▶ Directions
Reproduce the whole text on wordless novels below, word for word.

▶ Text excerpt
Expressionist film and graphics inspired early wordless novels. (The Cabinet of Dr. Caligari, 1920)

Wordless novels use sequences of expressive images to tell a story.[1] Socialist themes of struggle against capitalism are common; scholar Perry Willett calls these themes "a unifying element of the genre's aesthetic".[2] In both formal and moral aspects, they draw from Expressionist graphics, theatre, and film.[3] Wordless novelists such as Frans Masereel appropriated the awkward aesthetic of mediaeval woodcuts to express their anguish and revolutionary political ideas[3] and used simple, traditional iconography. Text is restricted to title and chapter pages, except where text is a part of the scene, such as in signs.[4]

The storytelling tends to be melodramatic,[2] and the stories tend to focus on struggles against social oppression in which characters are silenced by economic, political, and other social forces. The characters are clearly delineated as good or evil—the good drawn sympathetically and the evil with the contempt of the artist's moral indignation.[5]

Most wordless novelists were not prolific; few besides Masereel and Lynd Ward produced more than a single book.[6] The books were designed to be mass-produced for a popular audience, in contrast to similar but shorter portfolios by artists such as Otto Dix, George Grosz, and Käthe Kollwitz, which were produced in limited editions for collectors. These portfolios of typically from eight to ten prints also were meant to be viewed in sequence. Wordless novels were longer, had more complex narratives, and were printed in sizes and dimensions comparable to those of novels.[7] A large influence was the most popular silent visual medium of the time: silent films. Panning, zooming, slapstick, and other filmic techniques are found in the books; Ward said that in creating a wordless novel, he first had to visualize it in his head as a silent film.[8]

Photograph of an engraved piece of wood, on which is an image of a man kneeling.

▶ Supplied data
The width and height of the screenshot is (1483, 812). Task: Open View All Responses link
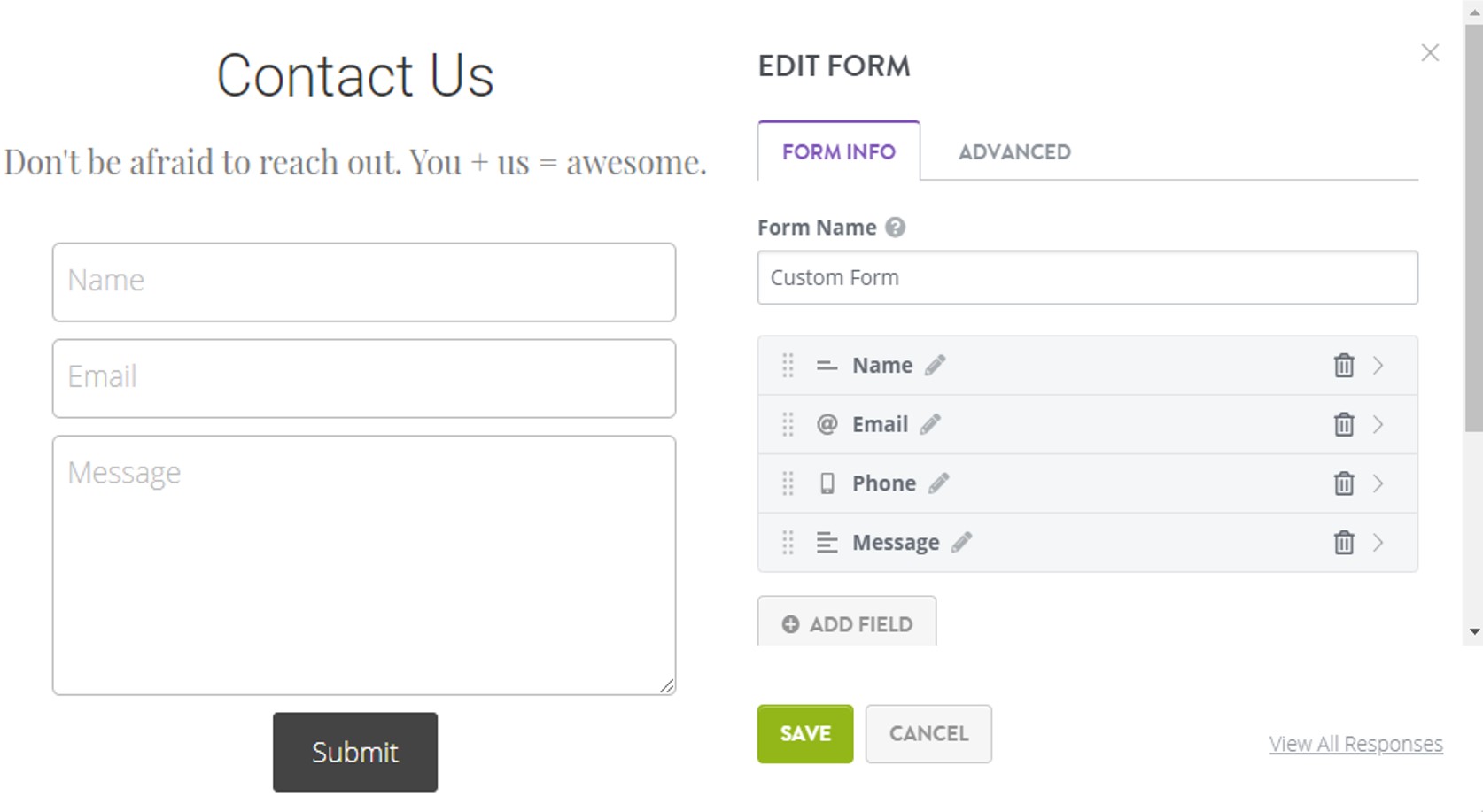point(1355,743)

▶ The response
Expressionist film and graphics inspired early wordless novels. (The Cabinet of Dr. Caligari, 1920)

Wordless novels use sequences of expressive images to tell a story.[1] Socialist themes of struggle against capitalism are common; scholar Perry Willett calls these themes "a unifying element of the genre's aesthetic".[2] In both formal and moral aspects, they draw from Expressionist graphics, theatre, and film.[3] Wordless novelists such as Frans Masereel appropriated the awkward aesthetic of mediaeval woodcuts to express their anguish and revolutionary political ideas[3] and used simple, traditional iconography. Text is restricted to title and chapter pages, except where text is a part of the scene, such as in signs.[4]

The storytelling tends to be melodramatic,[2] and the stories tend to focus on struggles against social oppression in which characters are silenced by economic, political, and other social forces. The characters are clearly delineated as good or evil—the good drawn sympathetically and the evil with the contempt of the artist's moral indignation.[5]

Most wordless novelists were not prolific; few besides Masereel and Lynd Ward produced more than a single book.[6] The books were designed to be mass-produced for a popular audience, in contrast to similar but shorter portfolios by artists such as Otto Dix, George Grosz, and Käthe Kollwitz, which were produced in limited editions for collectors. These portfolios of typically from eight to ten prints also were meant to be viewed in sequence. Wordless novels were longer, had more complex narratives, and were printed in sizes and dimensions comparable to those of novels.[7] A large influence was the most popular silent visual medium of the time: silent films. Panning, zooming, slapstick, and other filmic techniques are found in the books; Ward said that in creating a wordless novel, he first had to visualize it in his head as a silent film.[8]

Photograph of an engraved piece of wood, on which is an image of a man kneeling.